THE REQUEST: Write out the listing word for word, from its first line up to and including the line containing "coord(37,239)". Leave the pictures out.

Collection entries

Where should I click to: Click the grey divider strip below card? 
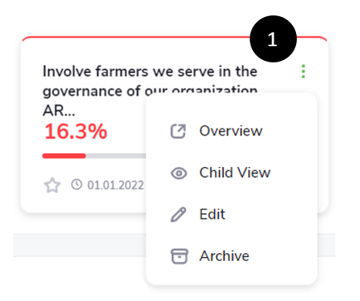point(79,245)
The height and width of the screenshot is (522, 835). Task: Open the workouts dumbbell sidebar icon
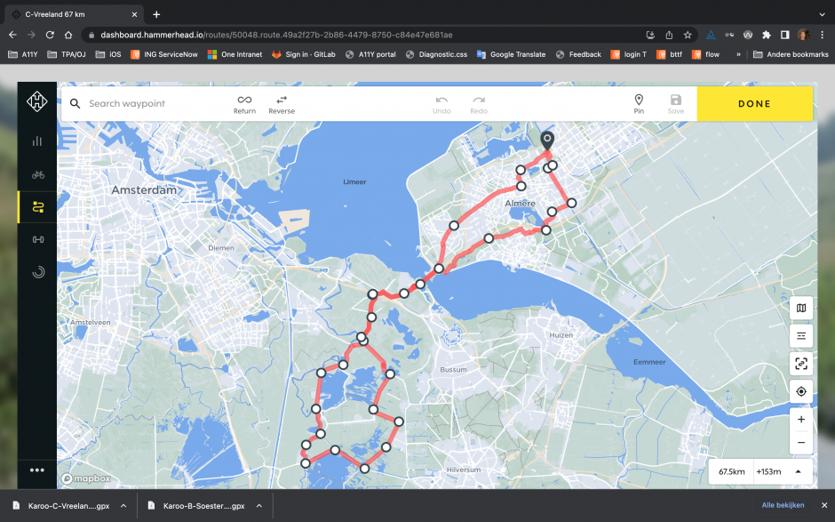coord(37,239)
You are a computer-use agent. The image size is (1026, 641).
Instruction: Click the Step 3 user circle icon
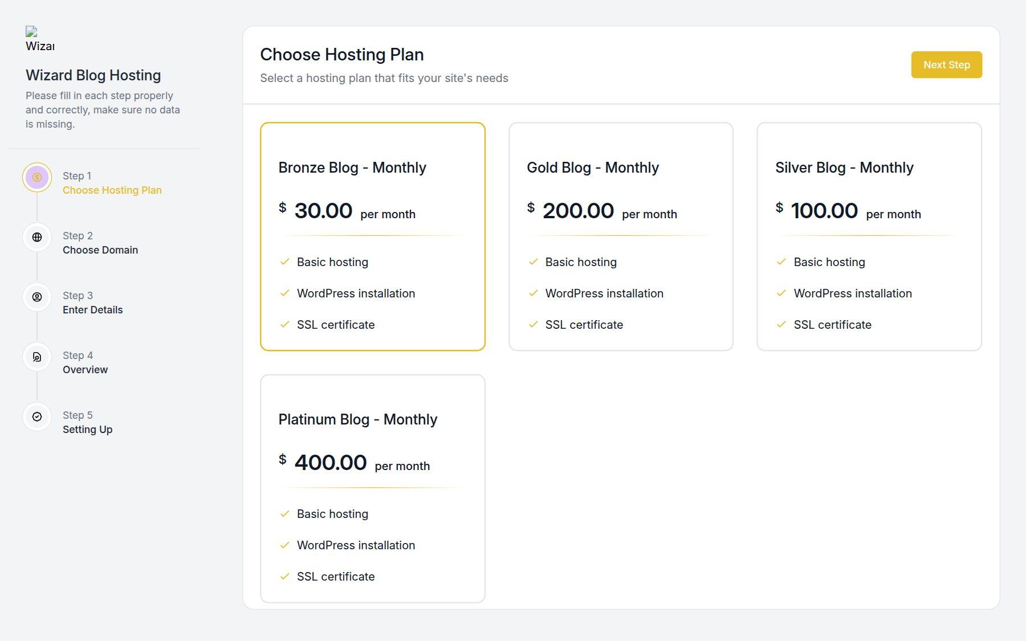click(x=37, y=297)
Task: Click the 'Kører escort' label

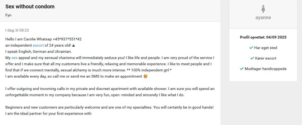Action: point(265,58)
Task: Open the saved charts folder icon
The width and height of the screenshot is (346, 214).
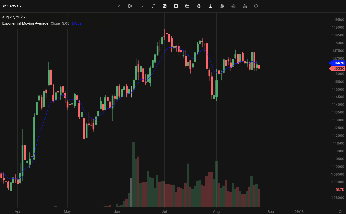Action: click(x=187, y=6)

CORRECT ANSWER:
Where should I click to: Click the grey divider strip below card? 
point(79,245)
The height and width of the screenshot is (522, 835). Task: Open the workouts dumbbell sidebar icon
coord(37,239)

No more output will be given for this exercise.